Binaries compiled with this command (I didn't use cross it was too slow on Mac)

LIBZ_SYS_STATIC=1 TARGET_CC=aarch64-linux-musl-gcc RUSTFLAGS="-C linker=aarch64-linux-musl-gcc -C link-arg=-static -C opt-level=z -C lto" cargo build --release --target aarch64-unknown-linux-musl

  1. Output of quickwit --version

checked out v0.8.1

  1. The index_config.yaml

version: 0.7

index_id: test-index

doc_mapping: field_mappings:

search_settings: default_search_fields: [name]

indexing_settings: split_num_docs_target: 2000000

rdettai commented 1 month ago

Hi @OperationalFallacy, thanks for reporting this.

It would be a useful improvement indeed, even though it is far from trivial to identify all un-recoverable errors and bubble them up to stop the lambda.

One example was sending gz files which I realized not supported

gz files are supported, if you run Quickwit Lambda with these packages it should work just fine.

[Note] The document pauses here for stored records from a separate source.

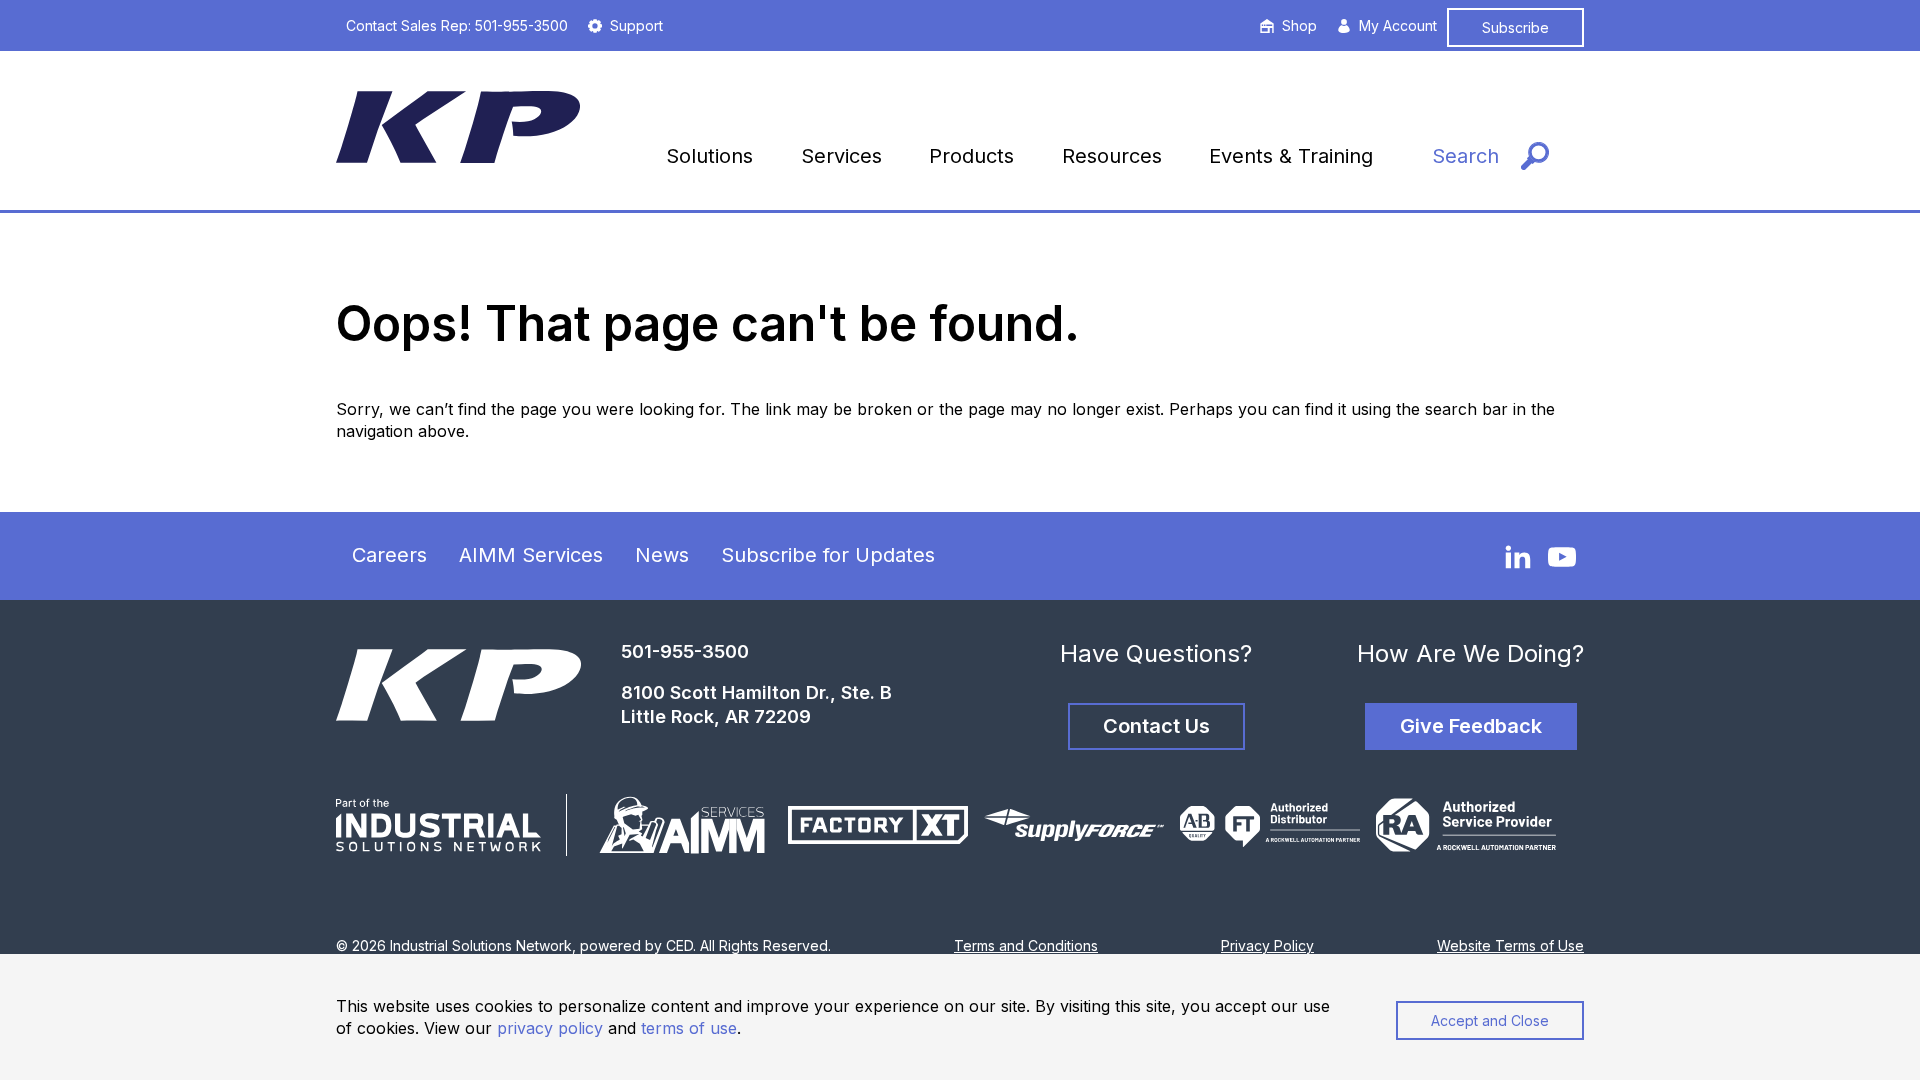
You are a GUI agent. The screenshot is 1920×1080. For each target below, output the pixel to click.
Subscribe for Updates (828, 555)
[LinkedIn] (1518, 556)
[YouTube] (1562, 557)
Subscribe (1515, 27)
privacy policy (550, 1028)
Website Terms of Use (1510, 945)
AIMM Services (531, 555)
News (662, 555)
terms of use (689, 1028)
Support (636, 25)
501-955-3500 (685, 651)
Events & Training (1291, 156)
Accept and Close (1490, 1020)
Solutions (709, 156)
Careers (389, 555)
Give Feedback (1471, 726)
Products (971, 156)
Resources (1112, 156)
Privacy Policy (1267, 945)
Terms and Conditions (1026, 945)
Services (841, 156)
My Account (1398, 25)
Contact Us (1156, 726)
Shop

In general, we don't guaranty that main or the Quickwit release tags (e.g 0.8.1) builds to a functioning AWS Lambda. The release cycle of Quickwit Lambda is still independent at this stage. You should use the Lambda release tags instead (aws-lambda-beta-xx).

OperationalFallacy commented 1 month ago

Agree, won't be easy. I saw it runs server-side software. Pretty remarkable you made it work in Lambda, and so well.

Is there an option to make all errors unrecoverable? If users prefer Lambda can use own retry mechanism. I recognize, though - this is probably not how quickwit servers designed :)

Thanks for pointing to the tags, I'll try it!

rdettai commented 1 month ago

Is there an option to make all errors unrecoverable?

There is currently a retry mechanism at the indexing pipeline level that could be disabled. That wouldn't be a silver bullet solution but might already avoid hanging in many failure cases.

OperationalFallacy commented 1 month ago

That should help. Is there a configuration option to disable it?